The published CMAS results say that only 44% of Jeffco 5th graders who took the 2021 CMAS did not meet state standards. However, if both the 2019 grade 3 and the 2021 grade 5 CMAS ELA assessments had the same number of valid scores (5602), then 56% of Jeffco 5th graders probably would not have met state ELA standards. This would represent an increase of only 2% compared to the 2019 grade 3 results.

Simply holding the line like this during the COVID pandemic represents an impressive achievement by team Jeffco. Yet it still represents a learning loss compared to the past. Between 2017 and 2019, the percent of students not meeting ELA standards declined by 9% (from 55% to 46%) between 3rd and 5th grade. Between 2019 and 2021, the comparable figure was an increase of 2% (from 54% to 56%) in the percent of students not meeting state ELA standards. Compared to the 2017–2019 period, the 2019–2021 period represents a learning loss of 11%.

Mathematics

In comparison to ELA, math appears to have been a disaster.
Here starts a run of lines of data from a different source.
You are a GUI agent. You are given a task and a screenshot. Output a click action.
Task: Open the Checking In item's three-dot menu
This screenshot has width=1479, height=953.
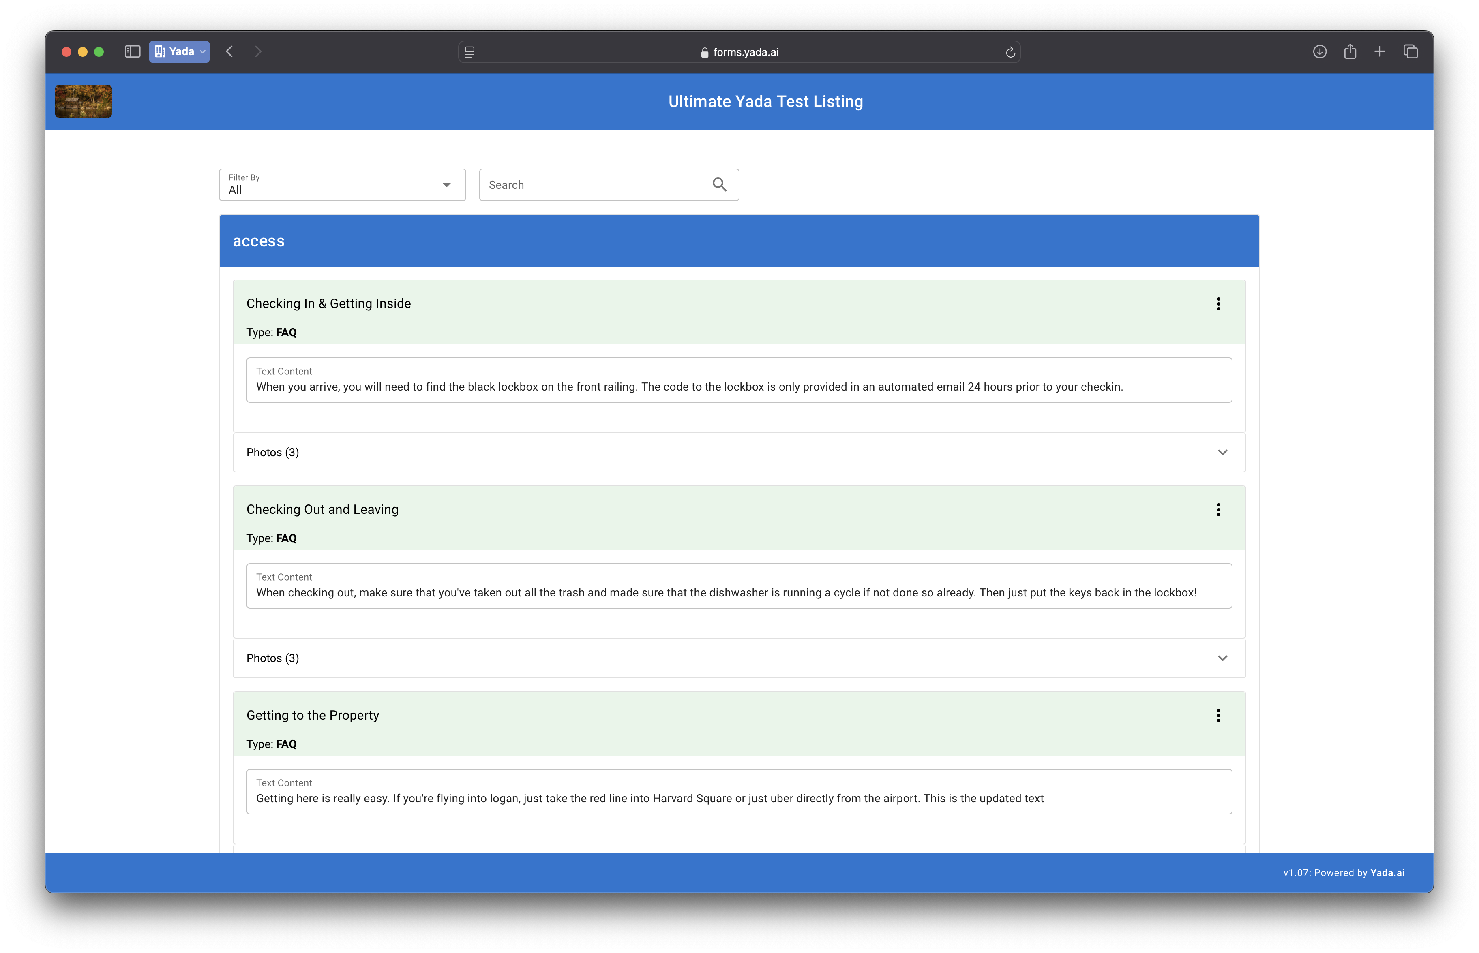tap(1218, 304)
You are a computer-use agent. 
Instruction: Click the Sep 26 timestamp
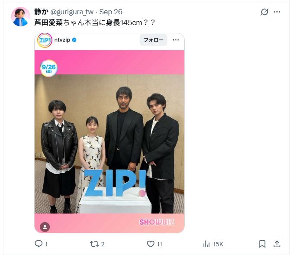111,12
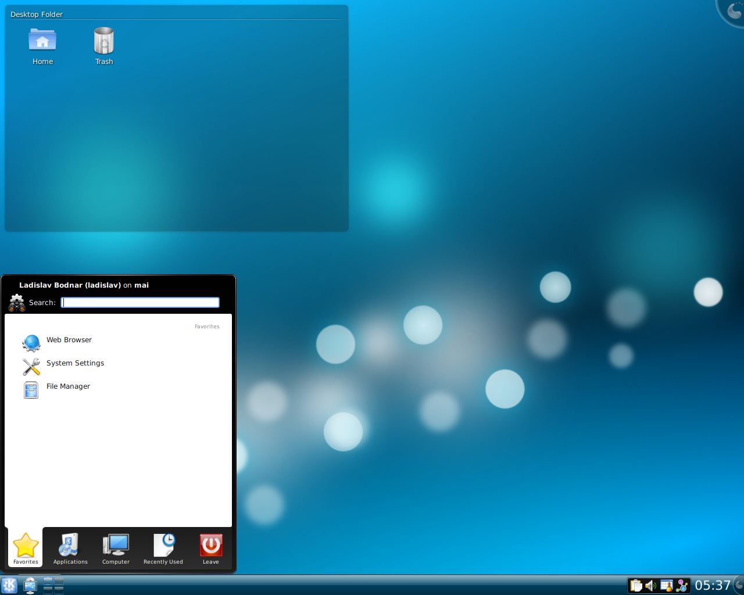This screenshot has width=744, height=595.
Task: Open the Klipper clipboard icon in system tray
Action: (637, 585)
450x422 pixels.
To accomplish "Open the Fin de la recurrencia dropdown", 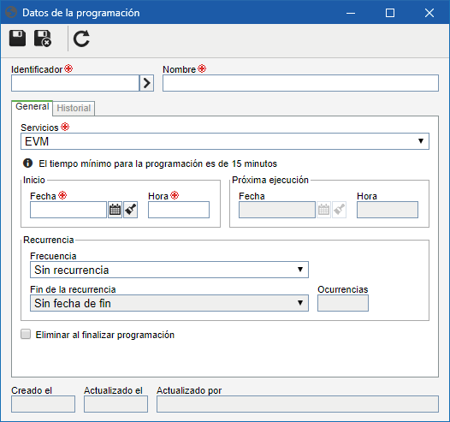I will (x=169, y=303).
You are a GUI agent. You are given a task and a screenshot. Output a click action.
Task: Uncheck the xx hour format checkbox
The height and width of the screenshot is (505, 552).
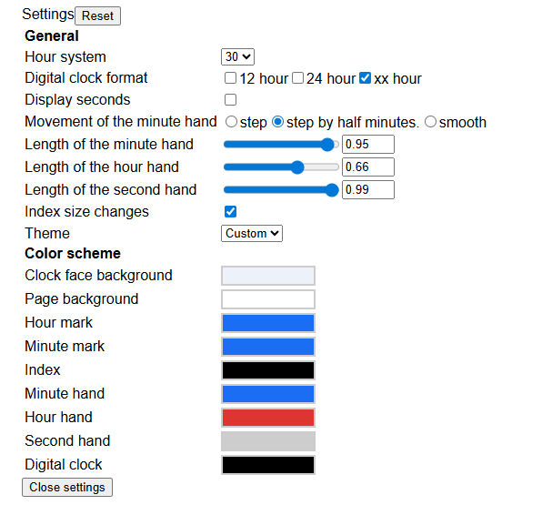[x=366, y=78]
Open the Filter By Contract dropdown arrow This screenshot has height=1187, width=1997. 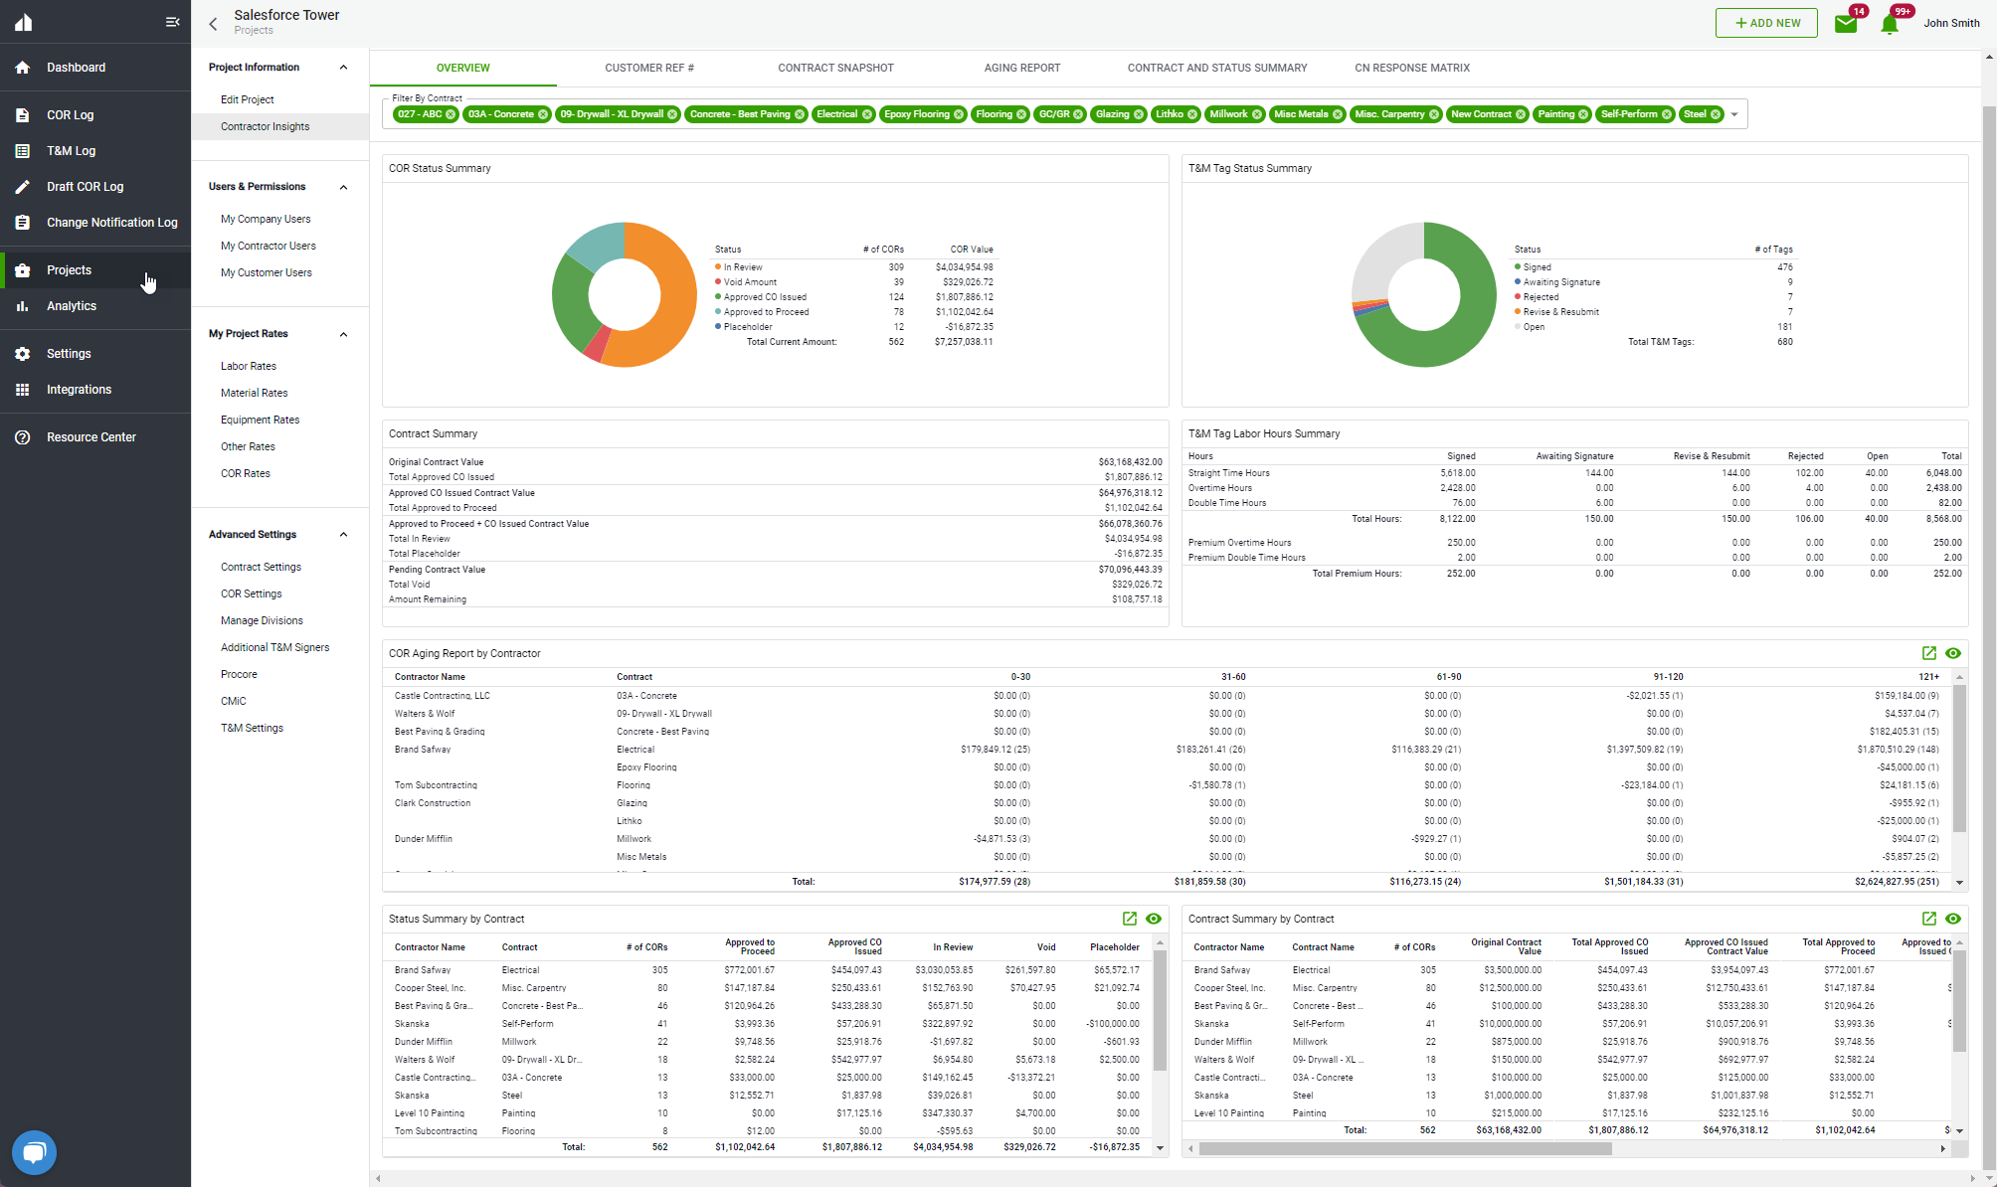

On the 2017 CMAS, 60% of 4th grade students did not meet state standards in Math. Two years later, when these students were in 6th grade, 65% did not meet state standards. In other words, results got worse.

On the 2019 CMAS, there were 5,984 valid scores on the 4th grade math assessment, and 61% of Jeffco students failed to meet state standards.

On the 2021 CMAS, there were only 4,329 valid scores on the 6th grade math assessment — a decline of 1,655 (28%) scores from the 2019 4th grade math assessment. However, the number of students who met or exceeded state standards declined from 2,301 to just 1131 — a fall of 1,170 or 51% (!!). This shouldn’t be surprising — it is in line with national data about math learning losses, as well as parental intuition that it is easier to keep up with reading and writing when a student is learning remotely at home than it is to keep up with math.

The published CMAS results say that 74% of Jeffco 6th graders who took the 2021 CMAS did not meet state math standards. However, if both the 2019 grade 4 and the 2021 grade 6 CMAS Math assessments had the same number of valid scores (5984), then 81% of Jeffco 5th graders probably would not have met state math standards.

Historically, fewer students meet state math standards as they advance through different grades in Jeffco schools. As noted above, in 2017, 60% of Jeffco 4th graders didn’t meet state math standards. Two years later, when they were in 6th grade, 65% didn’t meet them.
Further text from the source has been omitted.